Author: Daphne du Maurier
Published: Virago Press, 2003 (first published 1938)
Last night I dreamt I went to Manderley again…
Working as a lady’s companion, the heroine of Rebecca learns her place. Her future looks bleak until, on a trip to the South of France, she meets Max de Winter, a handsome widower whose sudden proposal of marriage takes her by surprise. She accepts, but whisked from glamorous Monte Carlo to the ominous and brooding Manderley, the new Mrs de Winter finds Max a changed man. And the memory of his dead wife Rebecca is forever kept alive by the forbidding housekeeper, Mrs Danvers…
A haunting tale of love, and living in someone’s shadow.
Our heroine first meets Max de Winter when she is working as a companion to a social-climbing busy body. She is wowed by him, and, it appears, he by her. They get married, and the difficulties in her life begin. Mrs Danvers… Oh lord. Everyone at Manderley seems to want to make life difficult for her, and to slowly chip away at her self-worth, and confidence that Max loves her. The house – and everyone in it – is filled with secrets. Everyone has their own agenda, and aren’t afraid of stepping on Mrs de Winter. And the whole book… totally creepy. I felt haunted by Rebecca myself! Didn’t help that everyone other than Max seemed to be doing their best to keep her alive.
This is a dark and heavy book, and I’m totally not sure I completely absorbed it. I feel like this one is best savoured, and read over and over to really experience it. When reading, I could feel there were twists coming. Though I’m not sure I’d even say twists, it felt more like secrets slowly being unearthed. You feel the depth of the characters and the plot. There is so much beneath the surface of this book. The house is a character all of its own, and the writing – I felt like I was there. The chill drafts of a huge old mansion (not that I have ANY experience in ancient mansions, but you know. I was transported and all that.) The sea. The fear of being overshadowed by your predecessor. The fear you’ll be found lacking. Or worse, found out as an imposter. du Maurier had me there, experiencing it all, totally absorbed.
The ending, well more the resolution of questions rather than the actual end of the book, I have to say I didn’t expect. I anticipated it going in a very different direction.
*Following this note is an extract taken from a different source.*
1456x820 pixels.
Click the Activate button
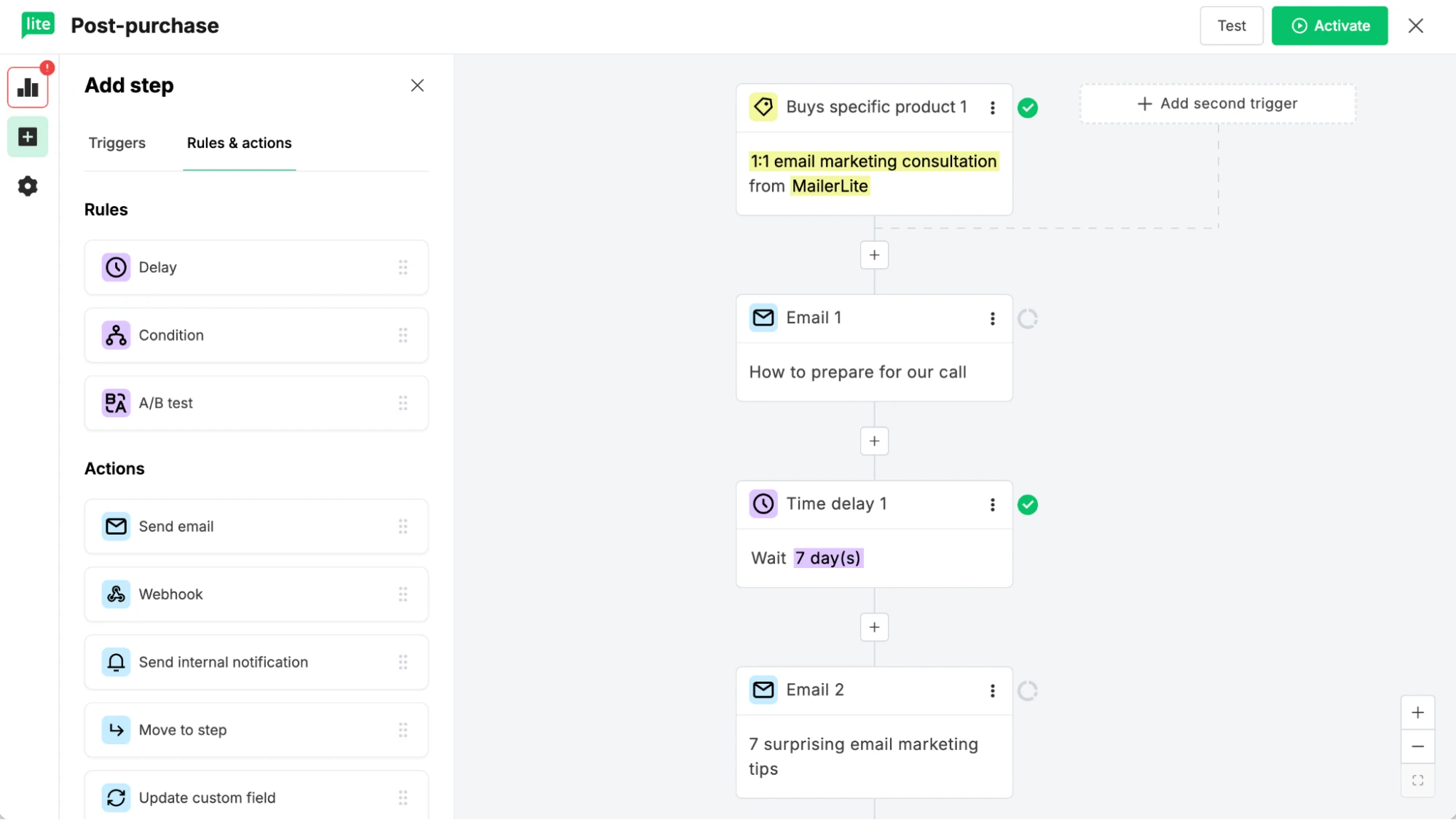tap(1330, 25)
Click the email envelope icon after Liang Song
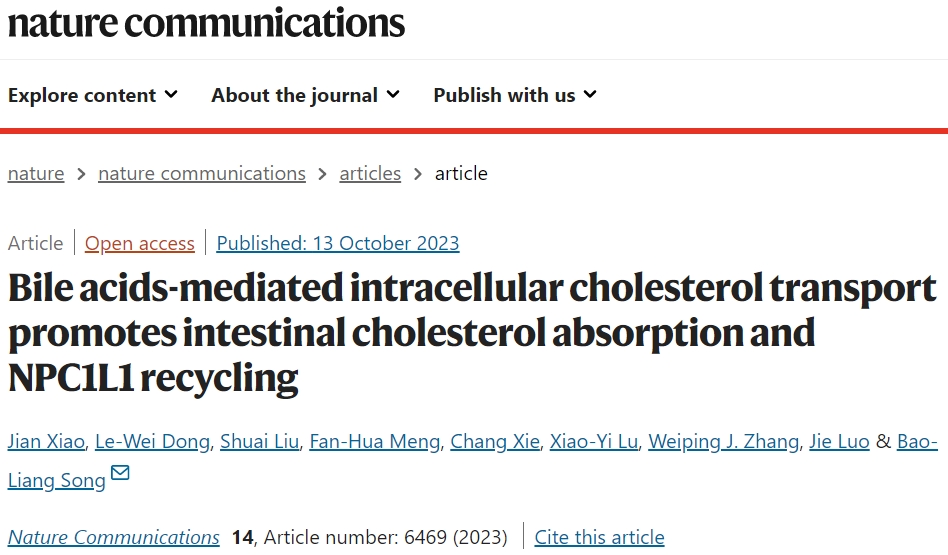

Though possibly that’s more me being a product of the times, and obviously, being written in the 1930s, the times were very different.
This is the only book by Daphne du Maurier that I’ve read, and to be honest I loved it so much that I’m not sure I want to read any more of hers. Total fear of being let down! Have you experienced that? A book you found so brilliant that the thought of reading another of the authors’ books just might shatter you?
Absolutely. I can’t believe I waited so long to read this one. Sad, dark, haunting, brilliant.